[Stored records]
--------------------------------------------------

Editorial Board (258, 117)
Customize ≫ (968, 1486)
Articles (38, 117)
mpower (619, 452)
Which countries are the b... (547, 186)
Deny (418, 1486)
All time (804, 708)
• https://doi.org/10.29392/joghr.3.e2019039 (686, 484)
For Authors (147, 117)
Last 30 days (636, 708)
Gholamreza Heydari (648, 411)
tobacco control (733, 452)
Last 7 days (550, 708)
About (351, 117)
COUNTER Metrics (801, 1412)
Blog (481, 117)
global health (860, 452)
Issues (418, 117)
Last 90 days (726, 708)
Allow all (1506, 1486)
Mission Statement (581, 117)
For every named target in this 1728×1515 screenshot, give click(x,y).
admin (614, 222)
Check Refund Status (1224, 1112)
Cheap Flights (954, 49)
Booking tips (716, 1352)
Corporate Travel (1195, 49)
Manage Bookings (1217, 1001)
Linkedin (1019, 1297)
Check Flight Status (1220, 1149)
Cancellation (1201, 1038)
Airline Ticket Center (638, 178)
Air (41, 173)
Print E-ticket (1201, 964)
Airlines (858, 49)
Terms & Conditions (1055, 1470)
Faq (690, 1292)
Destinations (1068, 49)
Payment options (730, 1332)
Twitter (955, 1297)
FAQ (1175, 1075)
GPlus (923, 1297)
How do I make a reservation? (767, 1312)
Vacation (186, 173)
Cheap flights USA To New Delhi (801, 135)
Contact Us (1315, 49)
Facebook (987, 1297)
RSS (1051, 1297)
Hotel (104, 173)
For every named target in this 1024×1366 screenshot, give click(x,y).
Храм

--------------------------------------------------

### REQUIRED WORK
Every line in the data that holds "Cheap" should be copied out.

### WRITTEN SOLUTION
Cheap Flights (954, 49)
Cheap flights USA To New Delhi (801, 135)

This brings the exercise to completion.